— Given task —
Rewrite the listing from the line with "You are a computer-use" up to and including the line with "click(1254, 365)", changing "dropdown" to "drop-down list" and keeping everything else the same.

— Material provided —
--------------------------------

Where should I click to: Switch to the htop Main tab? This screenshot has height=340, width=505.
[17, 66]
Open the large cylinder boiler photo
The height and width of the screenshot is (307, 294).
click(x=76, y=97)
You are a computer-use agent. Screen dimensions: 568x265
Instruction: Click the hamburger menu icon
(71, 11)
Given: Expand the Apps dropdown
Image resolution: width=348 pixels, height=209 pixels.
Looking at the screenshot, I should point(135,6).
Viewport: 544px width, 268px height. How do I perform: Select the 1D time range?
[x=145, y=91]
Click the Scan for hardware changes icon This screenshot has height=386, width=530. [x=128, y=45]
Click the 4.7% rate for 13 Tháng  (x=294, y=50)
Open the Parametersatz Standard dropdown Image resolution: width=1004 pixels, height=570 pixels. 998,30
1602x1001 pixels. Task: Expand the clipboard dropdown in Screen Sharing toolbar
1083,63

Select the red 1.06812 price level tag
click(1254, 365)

--------------------------------

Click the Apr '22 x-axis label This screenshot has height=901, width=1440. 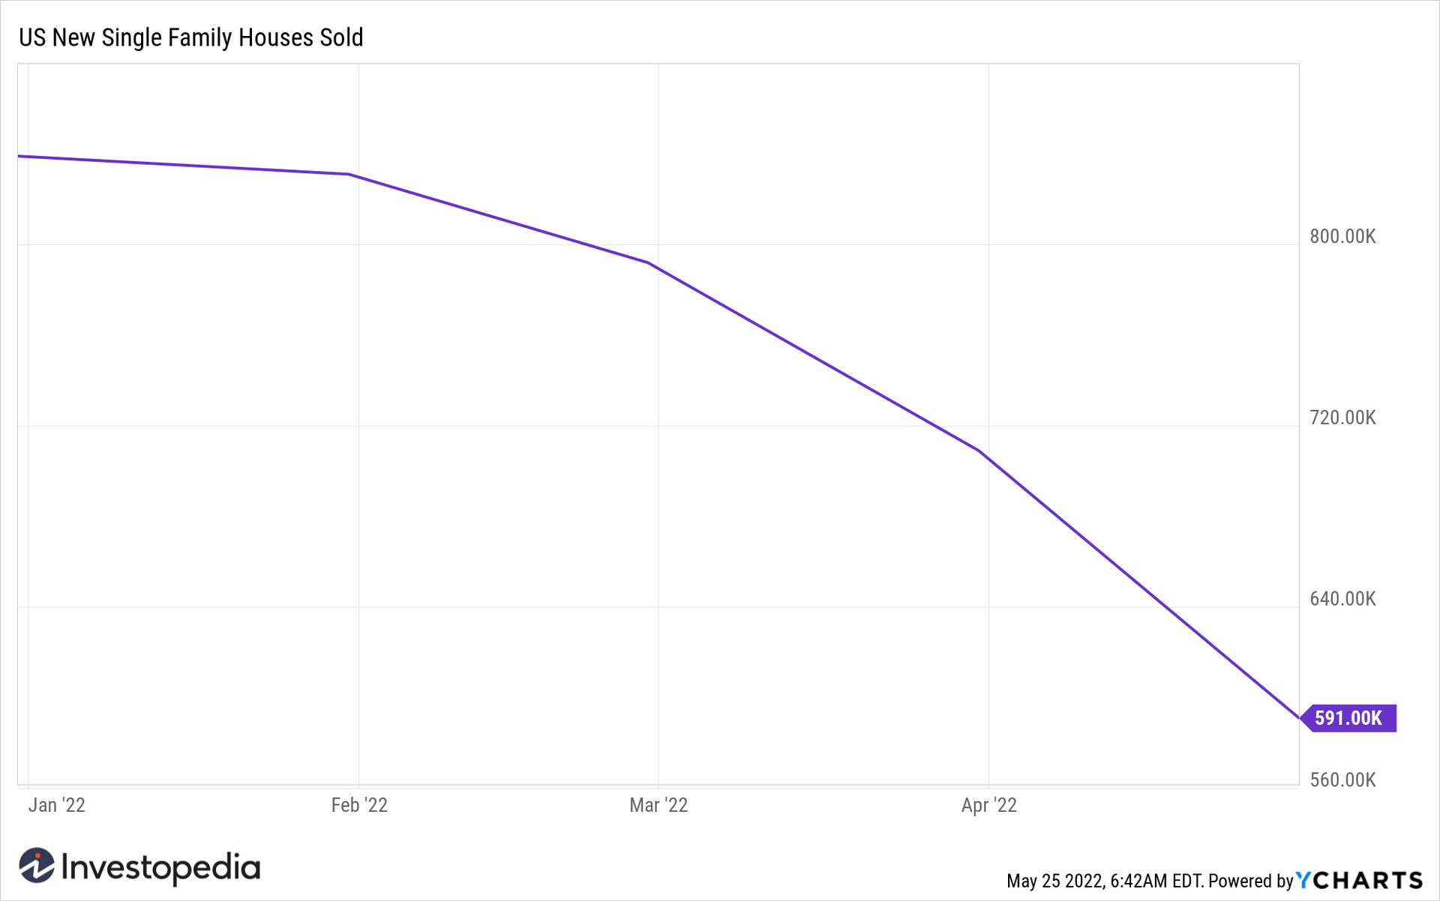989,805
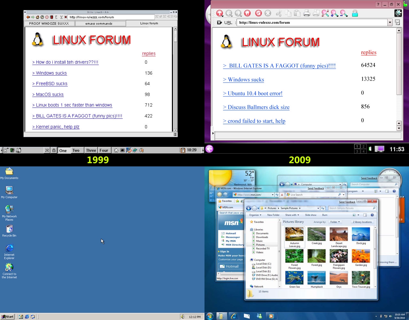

--------------------------------

— Task answer —
You are a computer-use agent. Screen dimensions: 568x265
Instruction: Click the hamburger menu icon
(71, 11)
Given: Expand the Apps drop-down list
Image resolution: width=348 pixels, height=209 pixels.
Looking at the screenshot, I should point(135,6).
Viewport: 544px width, 268px height. How do I perform: Select the 1D time range?
[x=145, y=91]
Click the Scan for hardware changes icon This screenshot has height=386, width=530. [x=128, y=45]
Click the 4.7% rate for 13 Tháng  (x=294, y=50)
Open the Parametersatz Standard drop-down list Image resolution: width=1004 pixels, height=570 pixels. 998,30
1602x1001 pixels. Task: Expand the clipboard drop-down list in Screen Sharing toolbar
1083,63

Select the red 1.06812 price level tag
click(1254, 365)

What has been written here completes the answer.